__What this task involves__
Return the records exactly as they stand, and keep the pictures out of the copy.

__Stored data__
*-*-*
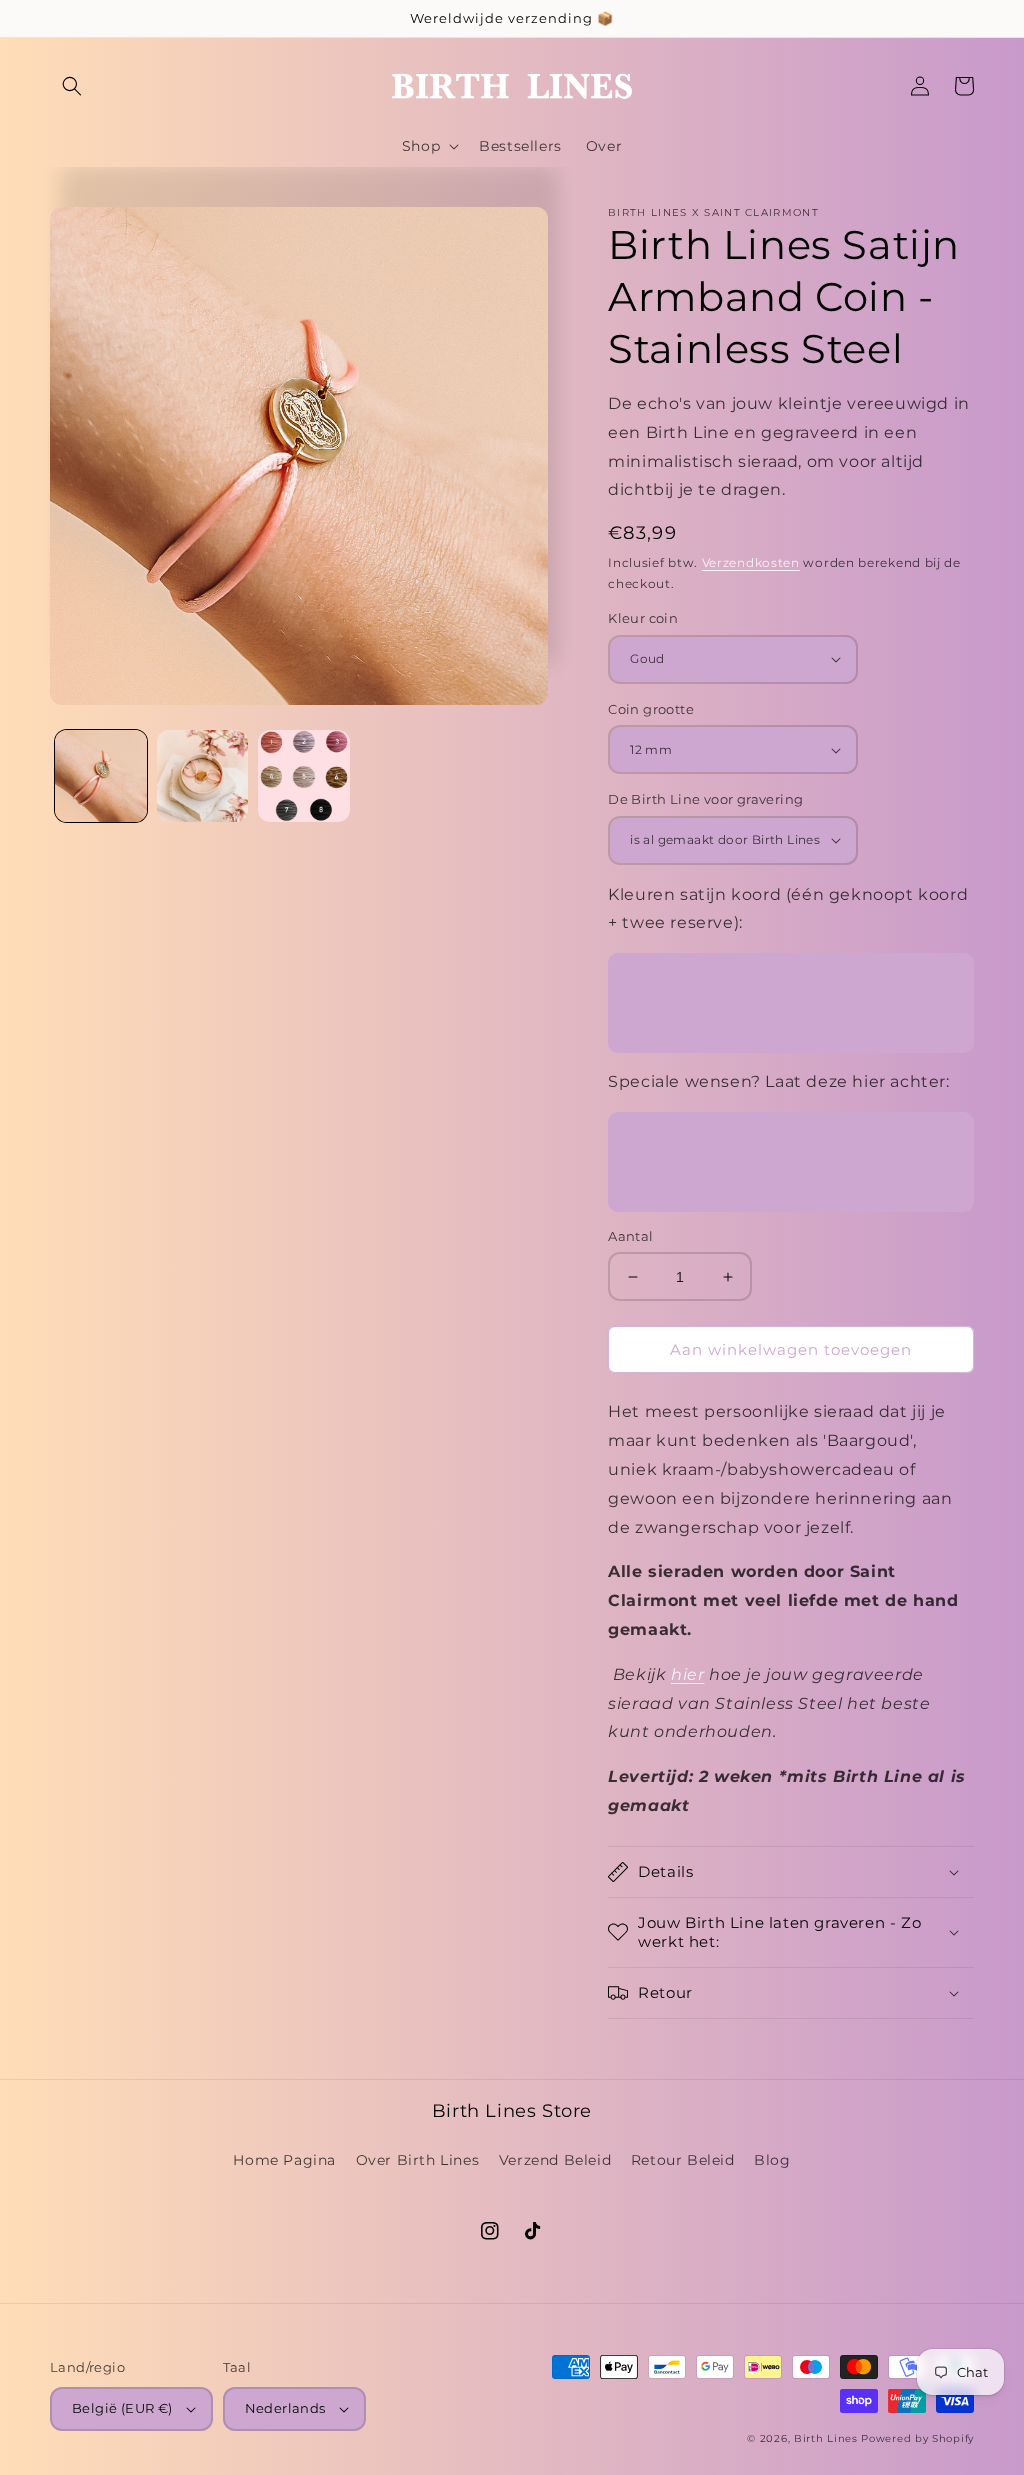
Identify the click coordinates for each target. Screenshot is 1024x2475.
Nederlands (285, 2408)
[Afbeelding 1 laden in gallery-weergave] (101, 776)
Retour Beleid (683, 2160)
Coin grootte (651, 709)
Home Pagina (284, 2160)
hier (687, 1674)
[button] (72, 86)
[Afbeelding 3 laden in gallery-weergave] (304, 776)
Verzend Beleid (555, 2160)
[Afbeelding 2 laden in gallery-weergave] (203, 776)
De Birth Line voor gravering (705, 799)
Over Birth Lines (418, 2160)
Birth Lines (826, 2438)
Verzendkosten (751, 562)
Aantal (630, 1236)
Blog (772, 2160)
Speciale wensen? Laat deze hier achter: (778, 1081)
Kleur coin (643, 618)
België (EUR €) (122, 2408)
*-*-*
__Solved problem__
Identify the click coordinates for each target. Screenshot is 1024x2475.
Nederlands (285, 2408)
[Afbeelding 1 laden in gallery-weergave] (101, 776)
Retour Beleid (683, 2160)
Coin grootte (651, 709)
Home Pagina (284, 2160)
hier (687, 1674)
[button] (72, 86)
[Afbeelding 3 laden in gallery-weergave] (304, 776)
Verzend Beleid (555, 2160)
[Afbeelding 2 laden in gallery-weergave] (203, 776)
De Birth Line voor gravering (705, 799)
Over Birth Lines (418, 2160)
Birth Lines (826, 2438)
Verzendkosten (751, 562)
Aantal (630, 1236)
Blog (772, 2160)
Speciale wensen? Laat deze hier achter: (778, 1081)
Kleur coin (643, 618)
België (EUR €) (122, 2408)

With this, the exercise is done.